美妇并未过多打扮,只穿了寻常的稠裙,头上也只簪了一根普通玉钗,低调素朴,似乎并不想引起人的注意。
“好了,你知道我身份不便,我此次路过瑞安城,顺道来看看你。”美妇沉声道,说是来看这个侄儿,语气中却无半分温度。
这时候,侍从将一本厚厚的账簿递了上去,供美妇查看。
她拿起账簿,眼皮微微掀起,随手地翻看了几页。
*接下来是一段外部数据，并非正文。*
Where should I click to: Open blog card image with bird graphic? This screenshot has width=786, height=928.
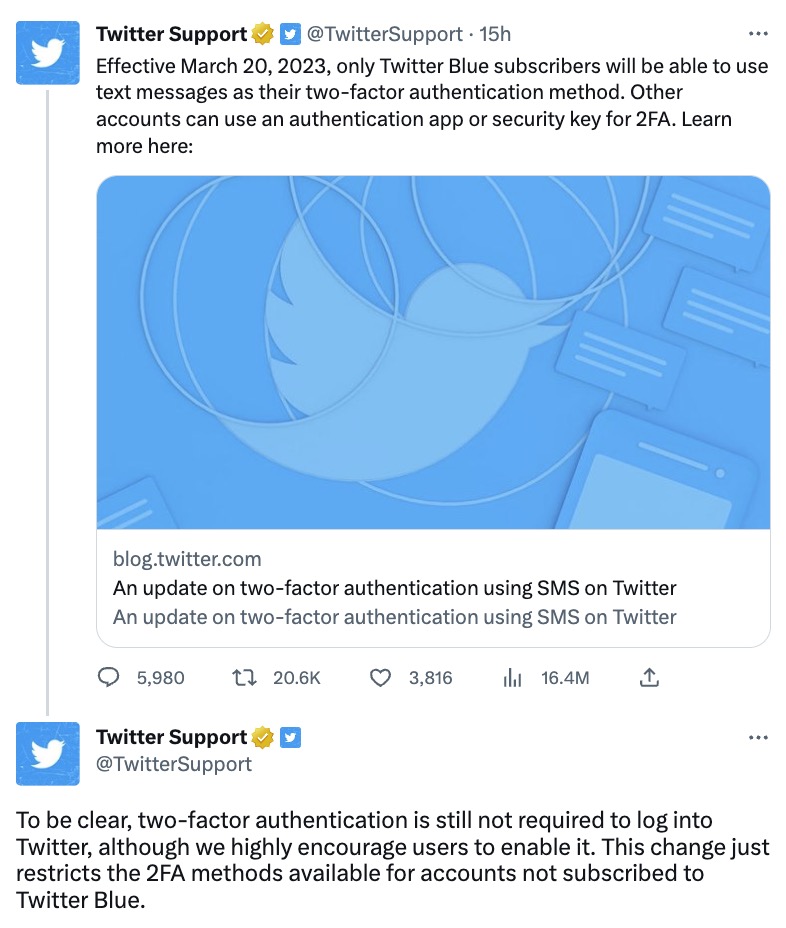(x=433, y=352)
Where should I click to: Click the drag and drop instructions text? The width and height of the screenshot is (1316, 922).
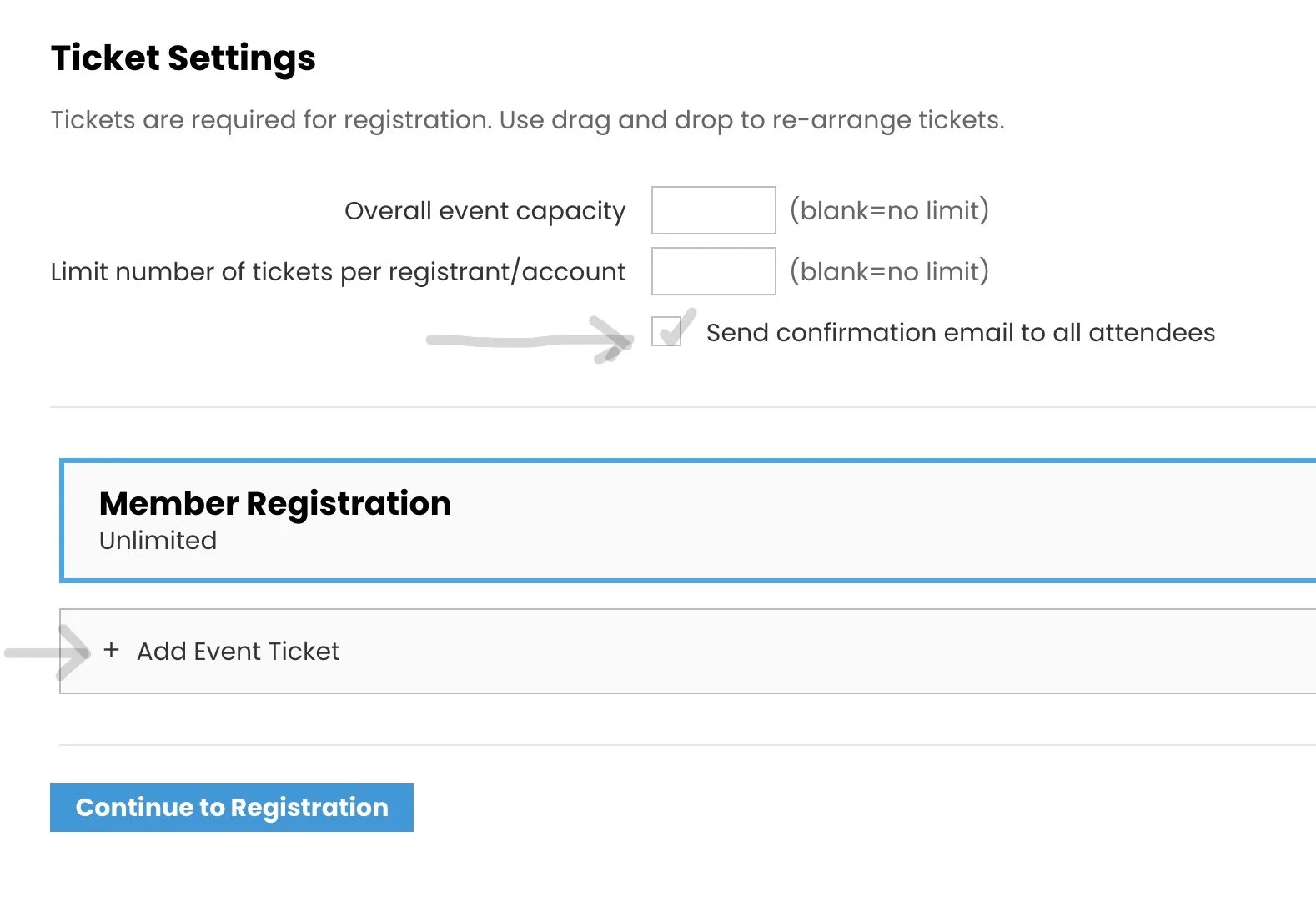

而一旁的金元富则是大气都不敢出,等待着美妇将账簿看完。
“这几个月,你们锦绣坊,生意怎么差了这么多?”美妇动作极缓,语气也缓慢至极,带着上位者的威严。
“姨母,生意就是这样,有起有落,侄儿也是有苦难言......”
“你能有什么苦?你要什么资源我没给你?宁远那边的铺子,我托人给你找了最好的地皮,你想要教习绣娘,我便将宋绣娘给你要了过来,就这样,你还给我叫苦?”
金元富被她拆穿,连忙换了个脸色,谄笑道:“是是,多亏姨母的照拂,才有了我们锦绣坊现在的风光。”
美妇斜睨他一眼:“你知道便好,以前我念你生意刚有起色,没有过多计较,现在你已经积攒了不少家业,原本答应我们的那些抽成,你没有忘记吧?”
“侄儿怎敢忘记,每个月都记着呢,等到这个月底,便交至您手上。”
美妇闻言,并不满意,问道:“那之前欠下的呢?”
“自然是一起交予你。”
待美妇走后,金元富暗暗吐出一口浊气,心里叫苦不迭。